**THE EXERCISE**: Update the lines below by replacing "GUI agent" with "screen-control agent" wherever it occurs, leaving all other text unchanged.

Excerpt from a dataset
-- BEGIN --

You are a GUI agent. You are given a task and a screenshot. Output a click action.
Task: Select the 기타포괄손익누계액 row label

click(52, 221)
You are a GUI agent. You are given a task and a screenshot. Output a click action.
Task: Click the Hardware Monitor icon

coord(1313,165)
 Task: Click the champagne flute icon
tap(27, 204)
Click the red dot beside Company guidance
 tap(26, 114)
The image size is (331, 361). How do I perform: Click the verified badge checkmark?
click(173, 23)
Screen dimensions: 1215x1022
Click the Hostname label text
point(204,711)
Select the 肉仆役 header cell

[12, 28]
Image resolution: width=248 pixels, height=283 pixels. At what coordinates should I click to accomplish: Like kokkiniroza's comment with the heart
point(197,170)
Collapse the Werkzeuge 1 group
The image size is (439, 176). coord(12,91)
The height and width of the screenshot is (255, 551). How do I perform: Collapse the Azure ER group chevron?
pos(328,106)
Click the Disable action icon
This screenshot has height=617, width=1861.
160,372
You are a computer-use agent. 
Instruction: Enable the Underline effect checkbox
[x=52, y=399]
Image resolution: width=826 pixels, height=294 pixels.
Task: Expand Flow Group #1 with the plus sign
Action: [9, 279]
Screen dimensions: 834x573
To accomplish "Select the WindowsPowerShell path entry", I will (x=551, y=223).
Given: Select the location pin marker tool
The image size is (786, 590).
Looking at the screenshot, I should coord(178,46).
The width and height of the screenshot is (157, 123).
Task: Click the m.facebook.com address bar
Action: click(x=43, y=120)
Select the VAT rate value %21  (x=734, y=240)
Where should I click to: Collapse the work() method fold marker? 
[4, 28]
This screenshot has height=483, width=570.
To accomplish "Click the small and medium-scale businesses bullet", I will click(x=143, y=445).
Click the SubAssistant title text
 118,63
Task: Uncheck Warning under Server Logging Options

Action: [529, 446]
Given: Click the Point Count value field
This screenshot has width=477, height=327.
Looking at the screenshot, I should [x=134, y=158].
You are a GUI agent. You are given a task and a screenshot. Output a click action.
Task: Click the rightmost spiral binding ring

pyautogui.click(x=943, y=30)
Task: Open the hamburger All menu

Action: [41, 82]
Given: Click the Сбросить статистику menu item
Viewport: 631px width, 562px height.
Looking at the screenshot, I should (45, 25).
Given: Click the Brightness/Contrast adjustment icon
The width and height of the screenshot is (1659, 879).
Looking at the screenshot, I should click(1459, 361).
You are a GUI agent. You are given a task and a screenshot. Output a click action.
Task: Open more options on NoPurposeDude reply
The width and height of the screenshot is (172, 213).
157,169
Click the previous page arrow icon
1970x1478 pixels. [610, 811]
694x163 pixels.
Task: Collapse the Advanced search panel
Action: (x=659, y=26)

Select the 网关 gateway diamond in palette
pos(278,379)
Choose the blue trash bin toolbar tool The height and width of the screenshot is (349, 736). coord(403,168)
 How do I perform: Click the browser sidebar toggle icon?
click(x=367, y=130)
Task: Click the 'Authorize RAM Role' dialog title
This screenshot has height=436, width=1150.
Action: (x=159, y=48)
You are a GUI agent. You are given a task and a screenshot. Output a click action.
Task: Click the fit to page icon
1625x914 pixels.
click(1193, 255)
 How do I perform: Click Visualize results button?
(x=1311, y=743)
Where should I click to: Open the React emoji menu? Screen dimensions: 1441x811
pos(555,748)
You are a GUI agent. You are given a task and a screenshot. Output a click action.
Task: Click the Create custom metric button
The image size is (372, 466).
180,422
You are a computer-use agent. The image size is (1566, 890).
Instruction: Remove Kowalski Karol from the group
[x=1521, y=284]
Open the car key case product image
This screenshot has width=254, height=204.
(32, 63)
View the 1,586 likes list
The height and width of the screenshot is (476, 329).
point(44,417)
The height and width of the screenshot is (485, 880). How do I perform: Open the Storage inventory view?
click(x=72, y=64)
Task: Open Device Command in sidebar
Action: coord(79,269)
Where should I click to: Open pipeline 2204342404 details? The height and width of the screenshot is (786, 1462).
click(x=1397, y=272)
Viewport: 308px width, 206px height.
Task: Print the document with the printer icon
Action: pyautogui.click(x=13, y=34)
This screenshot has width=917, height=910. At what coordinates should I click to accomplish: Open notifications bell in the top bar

-- END --

**SOLVED EXERCISE**:
You are a screen-control agent. You are given a task and a screenshot. Output a click action.
Task: Select the 기타포괄손익누계액 row label

click(52, 221)
You are a screen-control agent. You are given a task and a screenshot. Output a click action.
Task: Click the Hardware Monitor icon

coord(1313,165)
 Task: Click the champagne flute icon
tap(27, 204)
Click the red dot beside Company guidance
 tap(26, 114)
The image size is (331, 361). How do I perform: Click the verified badge checkmark?
click(173, 23)
Screen dimensions: 1215x1022
Click the Hostname label text
point(204,711)
Select the 肉仆役 header cell

[12, 28]
Image resolution: width=248 pixels, height=283 pixels. At what coordinates should I click to accomplish: Like kokkiniroza's comment with the heart
point(197,170)
Collapse the Werkzeuge 1 group
The image size is (439, 176). coord(12,91)
The height and width of the screenshot is (255, 551). How do I perform: Collapse the Azure ER group chevron?
pos(328,106)
Click the Disable action icon
This screenshot has height=617, width=1861.
160,372
You are a computer-use agent. 
Instruction: Enable the Underline effect checkbox
[x=52, y=399]
Image resolution: width=826 pixels, height=294 pixels.
Task: Expand Flow Group #1 with the plus sign
Action: [9, 279]
Screen dimensions: 834x573
To accomplish "Select the WindowsPowerShell path entry", I will (x=551, y=223).
Given: Select the location pin marker tool
The image size is (786, 590).
Looking at the screenshot, I should coord(178,46).
The width and height of the screenshot is (157, 123).
Task: Click the m.facebook.com address bar
Action: click(x=43, y=120)
Select the VAT rate value %21  (x=734, y=240)
Where should I click to: Collapse the work() method fold marker? 
[4, 28]
This screenshot has height=483, width=570.
To accomplish "Click the small and medium-scale businesses bullet", I will click(x=143, y=445).
Click the SubAssistant title text
 118,63
Task: Uncheck Warning under Server Logging Options

Action: [529, 446]
Given: Click the Point Count value field
This screenshot has width=477, height=327.
Looking at the screenshot, I should [x=134, y=158].
You are a screen-control agent. You are given a task and a screenshot. Output a click action.
Task: Click the rightmost spiral binding ring

pyautogui.click(x=943, y=30)
Task: Open the hamburger All menu

Action: [41, 82]
Given: Click the Сбросить статистику menu item
Viewport: 631px width, 562px height.
Looking at the screenshot, I should (45, 25).
Given: Click the Brightness/Contrast adjustment icon
The width and height of the screenshot is (1659, 879).
Looking at the screenshot, I should click(1459, 361).
You are a screen-control agent. You are given a task and a screenshot. Output a click action.
Task: Open more options on NoPurposeDude reply
The width and height of the screenshot is (172, 213).
157,169
Click the previous page arrow icon
1970x1478 pixels. [610, 811]
694x163 pixels.
Task: Collapse the Advanced search panel
Action: (x=659, y=26)

Select the 网关 gateway diamond in palette
pos(278,379)
Choose the blue trash bin toolbar tool The height and width of the screenshot is (349, 736). coord(403,168)
 How do I perform: Click the browser sidebar toggle icon?
click(x=367, y=130)
Task: Click the 'Authorize RAM Role' dialog title
This screenshot has height=436, width=1150.
Action: (x=159, y=48)
You are a screen-control agent. You are given a task and a screenshot. Output a click action.
Task: Click the fit to page icon
1625x914 pixels.
click(1193, 255)
 How do I perform: Click Visualize results button?
(x=1311, y=743)
Where should I click to: Open the React emoji menu? Screen dimensions: 1441x811
pos(555,748)
You are a screen-control agent. You are given a task and a screenshot. Output a click action.
Task: Click the Create custom metric button
The image size is (372, 466).
180,422
You are a computer-use agent. The image size is (1566, 890).
Instruction: Remove Kowalski Karol from the group
[x=1521, y=284]
Open the car key case product image
This screenshot has width=254, height=204.
(32, 63)
View the 1,586 likes list
The height and width of the screenshot is (476, 329).
point(44,417)
The height and width of the screenshot is (485, 880). How do I perform: Open the Storage inventory view?
click(x=72, y=64)
Task: Open Device Command in sidebar
Action: coord(79,269)
Where should I click to: Open pipeline 2204342404 details? The height and width of the screenshot is (786, 1462).
click(x=1397, y=272)
Viewport: 308px width, 206px height.
Task: Print the document with the printer icon
Action: pyautogui.click(x=13, y=34)
This screenshot has width=917, height=910. At what coordinates should I click to accomplish: Open notifications bell in the top bar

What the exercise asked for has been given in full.